- Episode no.: Season 2 Episode 7
- Directed by: Boohwan Lim; Kyounghee Lim;
- Written by: Steven Davis; Kelvin Yu;
- Editing by: Mark Seymour
- Production code: 2ASA06
- Original air date: May 6, 2012

Guest appearances
- Kevin Kline as Mr. Fischoeder; David Herman as Charac; Andy Kindler as Mort; Michael Madsen as Kevin Costner; Tim Meadows as Mike; Wendy Molyneux as a customer; Larry Murphy as Teddy; Oscar Nunez as Pepe; Patton Oswalt as Moody Foodie; Eddie Pepitone as Reggie; Russell Peters as Tran; Holly Schlesinger as Kathy;

Episode chronology
| ← Previous "Dr. Yap" | Next → "Bad Tina" |
- Bob's Burgers season 2

= Moody Foodie =

"Moody Foodie" is the seventh episode of the second season of the animated comedy series Bob's Burgers and the overall 20th episode, and is written by Steven Davis and Kelvin Yu and directed by Boohwan Lim and Kyounghee Lim. It aired on Fox in the United States on May 6, 2012.

==Plot==
After a local restaurant closes following a bad review by a vicious food critic called the Moody Foodie (Patton Oswalt), one of Bob's friends and a fellow restaurant owner named Reggie warns Bob that his restaurant is next. Since the Moody Foodie always wears a disguise, Bob's family tries to work out which of their customers he could be until a man dressed as a Hasidic Jew comes in and wipes his hands with a blue handkerchief, his "tell." Unfortunately, the family make fools of themselves, culminating in Bob forgetting what the Moody Foodie's order was, and Gene accidentally setting the grill on fire. The local paper publishes a harsh review, which Bob angrily obsesses over.

After Tina suggests that he try a "redo", Bob heads to the Moody Foodie's house to make him another burger, but since he refuses to let him in, Bob and the kids force themselves in and tie him to a chair with duct tape. While Bob tries to feed him the "Girls Just Want to Have Fennel" Burger, Linda visits him with other restaurateurs who have been given bad reviews who now want their chance at a redo as well, and they force feed him their food and even one of his reviews, until a man delivering a package interrupts them. They tie him to a chair as well, and Louise opens the package to find a DVD of the movie Tin Cup, which Bob begins to mock as a bad movie. Everyone else says that it is not a bad movie, but Bob adamantly says it must be, until he realizes he has not seen it and only thinks that because of a bad review.

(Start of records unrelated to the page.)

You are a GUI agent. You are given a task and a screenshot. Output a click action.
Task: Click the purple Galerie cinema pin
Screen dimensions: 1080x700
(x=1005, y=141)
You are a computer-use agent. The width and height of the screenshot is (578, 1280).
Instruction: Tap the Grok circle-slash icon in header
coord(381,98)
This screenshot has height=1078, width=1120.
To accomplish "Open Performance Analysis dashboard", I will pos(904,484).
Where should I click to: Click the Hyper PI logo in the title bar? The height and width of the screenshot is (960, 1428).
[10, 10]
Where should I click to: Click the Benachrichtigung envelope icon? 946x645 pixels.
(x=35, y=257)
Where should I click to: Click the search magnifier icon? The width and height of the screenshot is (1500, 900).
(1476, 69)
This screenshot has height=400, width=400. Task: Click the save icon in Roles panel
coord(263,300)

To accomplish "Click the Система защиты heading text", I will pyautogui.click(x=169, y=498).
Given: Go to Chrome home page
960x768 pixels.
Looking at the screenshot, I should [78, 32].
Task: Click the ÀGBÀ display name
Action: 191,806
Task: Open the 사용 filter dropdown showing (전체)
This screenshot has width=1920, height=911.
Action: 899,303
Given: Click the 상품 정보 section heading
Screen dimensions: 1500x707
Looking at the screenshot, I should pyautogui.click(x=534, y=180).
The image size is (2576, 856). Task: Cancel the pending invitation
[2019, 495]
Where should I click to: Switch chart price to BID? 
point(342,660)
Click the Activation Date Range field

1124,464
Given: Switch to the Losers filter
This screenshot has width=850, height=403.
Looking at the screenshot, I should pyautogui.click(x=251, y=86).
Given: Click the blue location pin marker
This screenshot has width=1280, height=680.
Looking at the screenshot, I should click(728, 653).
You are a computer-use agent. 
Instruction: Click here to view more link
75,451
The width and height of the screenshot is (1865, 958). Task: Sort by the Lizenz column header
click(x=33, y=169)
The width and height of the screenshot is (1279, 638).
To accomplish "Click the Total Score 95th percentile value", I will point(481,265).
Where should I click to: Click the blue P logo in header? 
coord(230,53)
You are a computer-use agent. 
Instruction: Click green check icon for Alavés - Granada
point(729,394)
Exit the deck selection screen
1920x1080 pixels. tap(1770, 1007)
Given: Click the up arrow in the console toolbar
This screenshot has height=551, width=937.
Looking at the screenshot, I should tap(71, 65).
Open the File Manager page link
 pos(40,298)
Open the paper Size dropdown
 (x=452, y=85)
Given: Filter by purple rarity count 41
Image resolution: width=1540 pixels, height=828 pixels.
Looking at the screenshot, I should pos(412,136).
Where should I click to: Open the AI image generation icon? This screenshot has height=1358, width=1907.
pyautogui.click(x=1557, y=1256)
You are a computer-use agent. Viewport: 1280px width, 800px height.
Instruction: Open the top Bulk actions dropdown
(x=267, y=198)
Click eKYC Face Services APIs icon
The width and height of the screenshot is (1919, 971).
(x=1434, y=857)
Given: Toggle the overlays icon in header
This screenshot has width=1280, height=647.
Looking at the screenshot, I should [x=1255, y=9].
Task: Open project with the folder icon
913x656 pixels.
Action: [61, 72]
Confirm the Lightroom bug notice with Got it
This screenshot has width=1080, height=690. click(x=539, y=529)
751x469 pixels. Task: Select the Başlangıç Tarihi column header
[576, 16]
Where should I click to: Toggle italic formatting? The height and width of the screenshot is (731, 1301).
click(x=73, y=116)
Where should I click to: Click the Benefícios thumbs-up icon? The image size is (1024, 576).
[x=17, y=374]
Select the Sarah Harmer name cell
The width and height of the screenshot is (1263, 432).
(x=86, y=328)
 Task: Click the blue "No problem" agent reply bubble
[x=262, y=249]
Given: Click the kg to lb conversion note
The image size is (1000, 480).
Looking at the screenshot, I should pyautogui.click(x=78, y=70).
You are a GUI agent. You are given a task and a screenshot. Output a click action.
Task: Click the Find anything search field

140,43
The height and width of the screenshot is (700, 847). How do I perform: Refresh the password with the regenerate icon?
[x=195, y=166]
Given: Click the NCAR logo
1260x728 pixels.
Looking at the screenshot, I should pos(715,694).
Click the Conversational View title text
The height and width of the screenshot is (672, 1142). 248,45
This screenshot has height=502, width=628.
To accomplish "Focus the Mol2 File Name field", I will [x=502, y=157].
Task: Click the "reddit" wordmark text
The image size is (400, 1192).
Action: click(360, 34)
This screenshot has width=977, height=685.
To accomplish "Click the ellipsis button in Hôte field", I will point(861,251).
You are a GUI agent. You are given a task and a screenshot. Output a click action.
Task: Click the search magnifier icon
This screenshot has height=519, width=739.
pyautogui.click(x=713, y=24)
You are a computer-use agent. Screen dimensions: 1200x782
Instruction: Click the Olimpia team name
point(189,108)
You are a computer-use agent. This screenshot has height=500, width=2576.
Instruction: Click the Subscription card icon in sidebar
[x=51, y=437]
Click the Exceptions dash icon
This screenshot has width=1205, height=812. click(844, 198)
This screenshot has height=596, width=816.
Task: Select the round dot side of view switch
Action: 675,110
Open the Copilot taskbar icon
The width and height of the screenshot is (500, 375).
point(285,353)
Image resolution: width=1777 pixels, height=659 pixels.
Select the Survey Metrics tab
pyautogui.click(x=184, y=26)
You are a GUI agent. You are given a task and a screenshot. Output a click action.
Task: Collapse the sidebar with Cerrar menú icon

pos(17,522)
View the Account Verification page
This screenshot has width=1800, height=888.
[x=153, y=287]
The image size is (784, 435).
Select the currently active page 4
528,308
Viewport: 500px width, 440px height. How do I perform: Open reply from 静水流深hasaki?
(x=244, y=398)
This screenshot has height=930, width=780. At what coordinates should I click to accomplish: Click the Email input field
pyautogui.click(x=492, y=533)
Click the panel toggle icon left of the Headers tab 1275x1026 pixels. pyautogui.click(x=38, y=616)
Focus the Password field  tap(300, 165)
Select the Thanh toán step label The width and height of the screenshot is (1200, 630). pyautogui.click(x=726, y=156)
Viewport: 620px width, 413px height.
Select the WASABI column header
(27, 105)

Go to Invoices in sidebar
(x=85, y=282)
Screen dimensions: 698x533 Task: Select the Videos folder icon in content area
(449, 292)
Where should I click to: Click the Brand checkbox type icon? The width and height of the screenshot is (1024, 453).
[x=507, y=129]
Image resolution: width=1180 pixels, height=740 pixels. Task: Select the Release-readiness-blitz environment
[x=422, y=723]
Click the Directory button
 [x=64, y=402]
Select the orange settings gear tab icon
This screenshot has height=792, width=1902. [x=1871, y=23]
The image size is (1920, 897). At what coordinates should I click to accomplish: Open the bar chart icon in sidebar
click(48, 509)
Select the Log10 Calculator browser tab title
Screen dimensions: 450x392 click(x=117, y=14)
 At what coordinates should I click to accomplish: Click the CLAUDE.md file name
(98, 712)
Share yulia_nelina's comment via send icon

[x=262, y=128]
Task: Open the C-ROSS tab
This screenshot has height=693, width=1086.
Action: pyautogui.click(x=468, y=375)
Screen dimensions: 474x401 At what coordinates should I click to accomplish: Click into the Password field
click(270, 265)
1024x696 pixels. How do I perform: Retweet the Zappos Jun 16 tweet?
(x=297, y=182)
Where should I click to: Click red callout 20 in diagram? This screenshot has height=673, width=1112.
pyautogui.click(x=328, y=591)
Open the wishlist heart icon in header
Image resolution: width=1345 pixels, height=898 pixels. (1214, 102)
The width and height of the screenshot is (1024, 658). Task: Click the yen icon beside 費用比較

This leads him to have an epiphany: the Moody Foodie's bad review was just him doing his job, and he should just let it go.

After paying the deliveryman $48 plus the DVD edition of Tin Cup to forget about what happened, they set the Moody Foodie and the deliveryman free, but not until one of the restaurateurs gives the Moody Foodie a wet willy (in a parody of the ear-cutting scene from Reservoir Dogs). Business in Bob's Burgers returns to normal after he gives discounts to anyone bringing in a copy of the review. Bob wonders why the cops have not come yet to arrest him yet. A flashback reveals that, after everyone left, the Moody Foodie actually intended to call the cops, but after he tried the burger, he enjoyed it so much he decided not to press charges.

==Reception==
The episode received a 1.8 rating and was watched by a total of 3.72 million people. This made it the fourth most watched show on Animation Domination that night, beating The Cleveland Show, but losing to American Dad!, The Simpsons and Family Guy with 5.64 million. Rowan Kaiser of The A.V. Club gave the episode an A, saying "One of the reasons "Moody Foodie" works so well is that each of its situations allows the characters to behave in a different, amusing fashion. The nervousness of the Belcher family at the impending arrival of the critic puts Bob in the role of the straight man, with each of the other family members responding to the anxiety differently. Linda, usually one of the more difficult characters for the show to handle, may be best here, giving "pep talks" which do the opposite of pepping. Louise, of course, is an all-star throughout the episode, scoring with this suggestion: "Let's bribe him. Dad, take out the lettuce and replace it with this $20 bill that I took out of your wallet."